Why should my kid be any different than I was?

This morning, before school, Rob asked me the point blank questions about Santa. I hedged. I hemmed. And then I told him. I tried to sell it as a “Hey, you get to be in the Big People Club now, and you can help other younger kids pretend,” but he saw that for the load of crap it is. “How could Santa have flying reindeer?” he asked me and himself. I could see him struggle with his logical side and his desire to believe. “It’s just your parents, right?” he questioned, looking me straight in the eye.

Well, no, not just your parents, I told him. It’s the miracle of so many people who love you. People who want to give you love and presents. God who loves you enough to bless you with these people who love you so very much. And he got that, I really believe he got that.

But the sadness and resignation on his face.

“You okay, dude?” I asked quietly.

“Yeah,” he sighed with the weight of one too many truths about life. “I just really wanted him to be real.”

And oh, if in that moment I could have done anything to make him real, I would have.

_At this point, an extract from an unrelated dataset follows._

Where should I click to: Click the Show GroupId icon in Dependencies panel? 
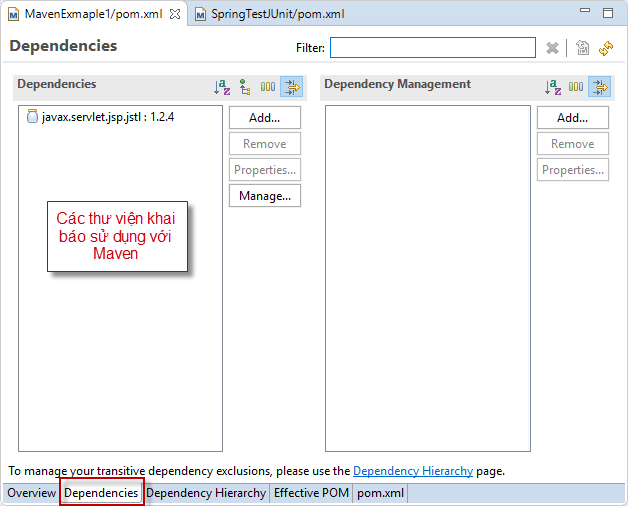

My other two kids have had the more gradual dawning of understanding. But Rob is a lot like me, very black and white, right and wrong, good and bad in his thinking. He sat in my lap for a bit while I hugged him, and as I write that sentence, I realize that his lap days are numbered. He wasn’t angry at me about Santa, and he doesn’t seem to have any confusion about Jesus being quite real while Santa is not. Heck, I don’t know if we screwed up on this Santa thing, or if allowing them to believe was simply a fun addition to Christmas festivities. I do know that Rob will have a great Christmas and will be caught up in all the excitement of the season. I know, better than Rob, that the love from God and family is far more wonderful than anything we can pretend.

I just wish that someone had told me yesterday that it was the last day Rob would believe in Santa.


11 Responses to “Santa’s Day of Reckoning”

  1. I’d just say, “Well, Rob, Santa is kind of like Jesus. We all want him to be real, but when we get older, we find out that it’s all make believe.”

    Actually, I wouldn’t say that at all.

    Actually I have nothing non-snarky and/or inoffensive to say at this point, so I’ll just go away now.

  2. Beth said

    Luckily you haven’t been snarky or offensive up to this point. Whew…thank goodness for that. 🙂

    (When in doubt let the emoticon soften your own snarkiness.)

  3. kjames said

    i’m not all that teary about milestones either, but when they stop believing in santa i will be sad. that being said…

    lying or not, swear your kids to secrecy because simon still totally believes and i don’t want kids telling him that santa is not real!!!

  4. Oh, gracious, Karen. Don’t let him around our kids. Xiu Dan doesn’t even believe in Santa. None of my kids ever did.

    As far as I know, they don’t feel robbed. Maybe it will come out in counseling some time in the future…

  5. By the way, and for the record, I’m with Tim on the “not lying to our kids.” I know. I’m a grinch…

  6. Julie Workman said

    You know Beth, my kids’ dad has always told them that Santa is not real. They choose to believe. It is magical – with or without Santa….

    Merry Christmas!

  7. I was good, wasn’t I? Five hours with your kids and no mention of the Big Lie. I deserve a freaking medal.

  8. kjames said


    i grew up knowing santa wasn’t real. they’ll be fine! no really! i promise none of my issues came from my knowledge of the lack of santa. 😀

    i think it’s fun to have santa as a part of the magic of christmas. i wouldn’t go to the ends of the earth to prove he’s real, but as long as my kids believe, i’ll play along.

  9. bethkoruna said

    You’re my hero, John. You’re the wind beneath my wings.

  10. Andy Whitman said

    Wind beneath my wings? I am teaching my children that Bette Midler does not exist.

  11. Beth said

    But Andy? You’re everything I ever wanted to be. And I could fly higher than an eagle…esp. if I have a glass of wine or two.

    And Merry Christmas to you Julie! I’m glad to be getting to know you and your wonderful kids.

    Merry Christmas too, Karen.

    And John, you too, even if you don’t participate in the Big Lie.